Paul Krugman comments on the fact that Obama has bought in to a right wing meme intended to discredit FDR. The argument they make is that FDR delayed taking action to deal with the Depression for six months, in order to build political support for the actions he eventually did take.

There’s no truth to the argument. The six months (actually 4 months, but right wingers aren’t very good at math either) in question is the period between his election and his inauguration, which was in March, not in January as it is now. During that time FDR refused to endorse and agree to stand by Hoover’s policies, which were not working, and which would not ever have worked. This meme ignores the hectic pace of the first 100 days (made possible, in part, by the fact that it only took 50 days to pass something in the Senate in those days of yore.) that I thought we all learned about in history class, but which Obama has somehow forgotten under the spell of some right wing revisionists.

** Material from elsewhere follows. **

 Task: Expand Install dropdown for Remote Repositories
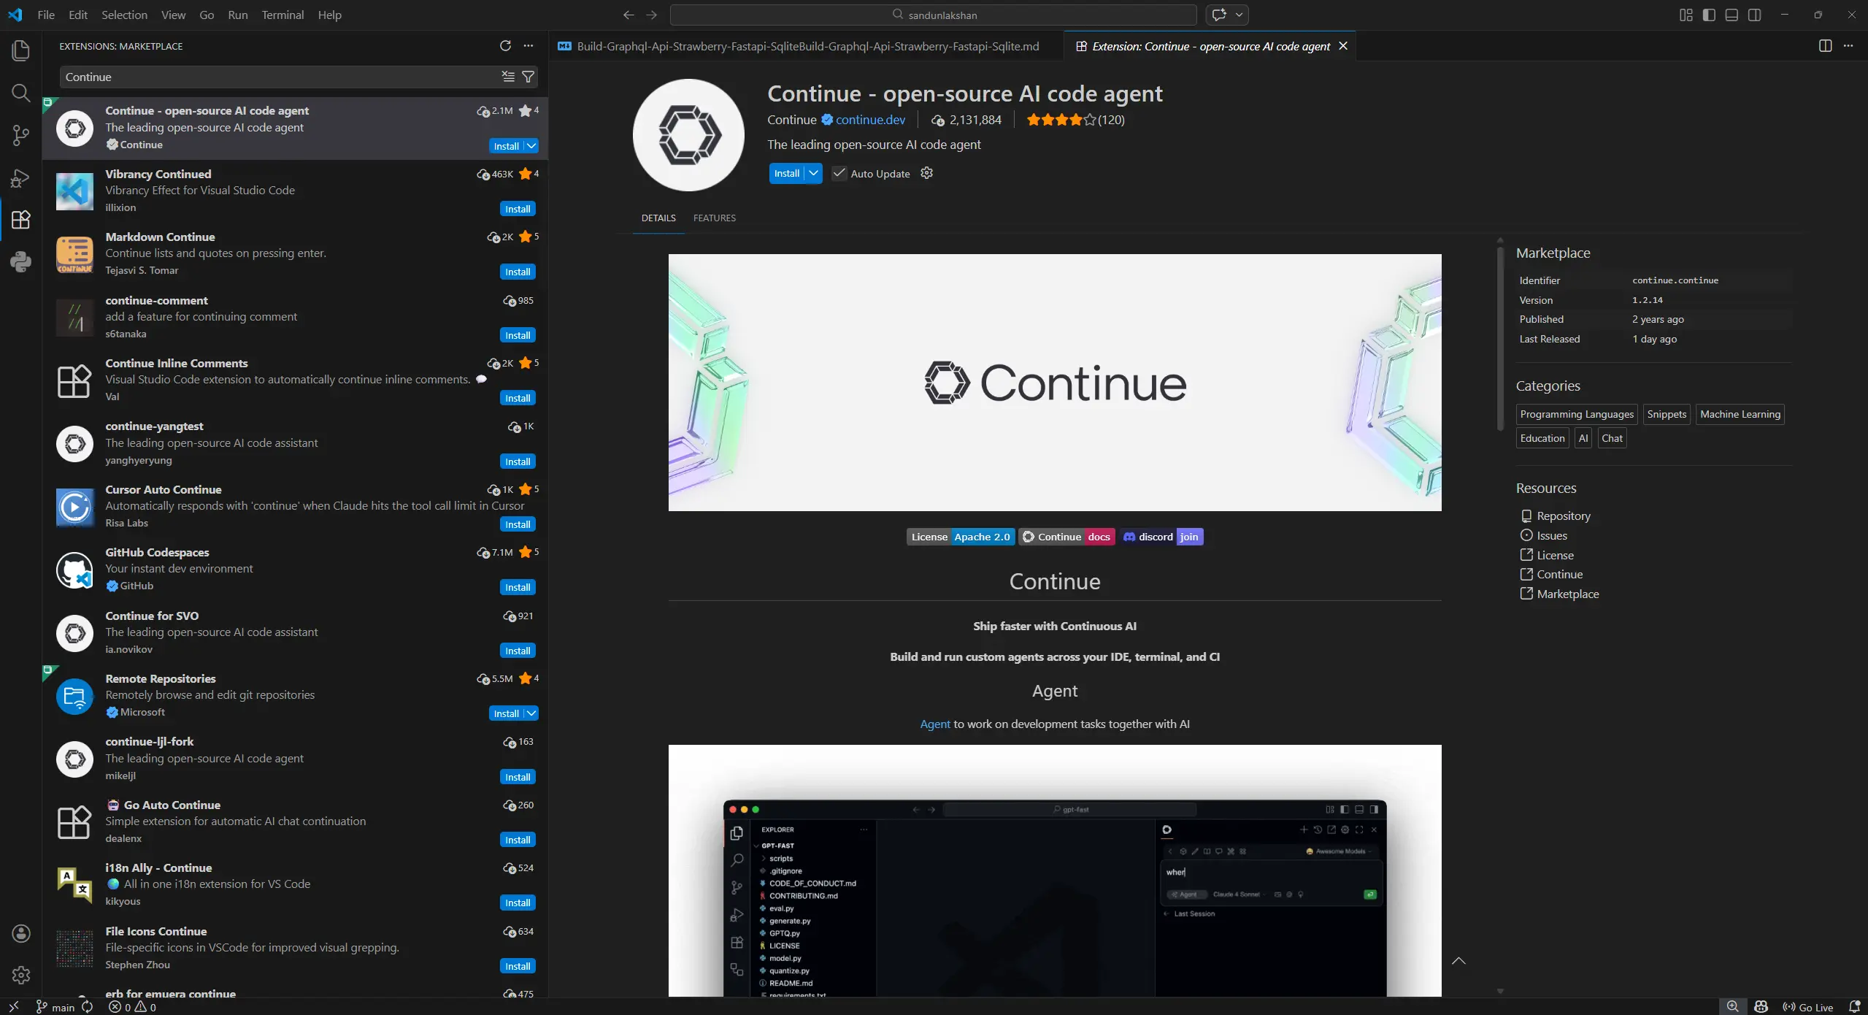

It’s truly distressing that Obama has bought into this particular meme, as he has also bought in to the Reagan as great president meme. It’s particularly disheartening because in this particular case it’s rather gratuitous, as he apparently didn’t bother to check his facts. More disheartening, however, is that Obama is relying for advice on precisely the folks, the bankers and the financiers, to whom Hoover was listening and to whose orders FDR refused to march.

Obama has been pretty good about trying to reconcile the Federal government to scientific facts, but he’s not been terribly good about reconciling it with historical fact. If he’s not trying, in vain of course, to assuage the right by ignoring the roots of our current problems, he’s buying in to their skewed version of the past.

It’s dangerous to deny scientifically proven facts. It’s also dangerous to deny historical fact. Sometimes fake history becomes accepted as fact, becomes myth, and perhaps, does no terrible harm, depending on the myth. It probably does no harm if people believe George Washington couldn’t tell a lie, though even that is debatable. It does do real harm, however, if we fail to learn the lessons of the past, since, as the saying goes, we are then doomed to repeat them. The Depression is the time in the recent past most obviously comparable to today. If we misinterpret that time, then we risk the same failures. Unfortunately, we’re doing worse than FDR, since we have not repeated his successes, but we seem intent on repeating his mistakes (see, e.g., attempts to balance the budget in 1936). Besides the obvious fact that we have not repeated the job creation programs he created, we have not strengthened the working person’s rights, as FDR did, we have not passed legislation truly designed to avoid a repetition of the abuses that got us here, as FDR did, and Obama has not, as FDR did, provided a counterweight to the charlatans on the right (see, e.g., Father Coughlin/Glenn Beck), to which lack of leadership we owe the right’s ability to manipulate the fear inspired “tea party” people. It would help, as well, if one got the sense that there was a sense of urgency about the economic situation in Washington, but I don’t see it. I wasn’t around then, but I really don’t think Roosevelt spent much time worrying about government programs that might possibly run into small financial problems in 1965, rather than the millions of unemployed in 1932.

I always believed that Obama’s reelection was a sure thing, given the Republican field and the right wing crazies that have captured that party. I’m beginning to doubt that belief. Obama seems weirdly detached from the facts on the ground, unwilling to forcefully make a case for anything, unwilling to stand up for any principle, and unwilling to stray too far from the advice he gets from the people who got us into our current mess. It doesn’t help that he is willing to buy into right wing memes about the greatest Democratic president in the history of the party, particularly because it appears he actually believes this particular meme, and was not merely repeating it in yet another doomed attempt to curry favor with the Republicans.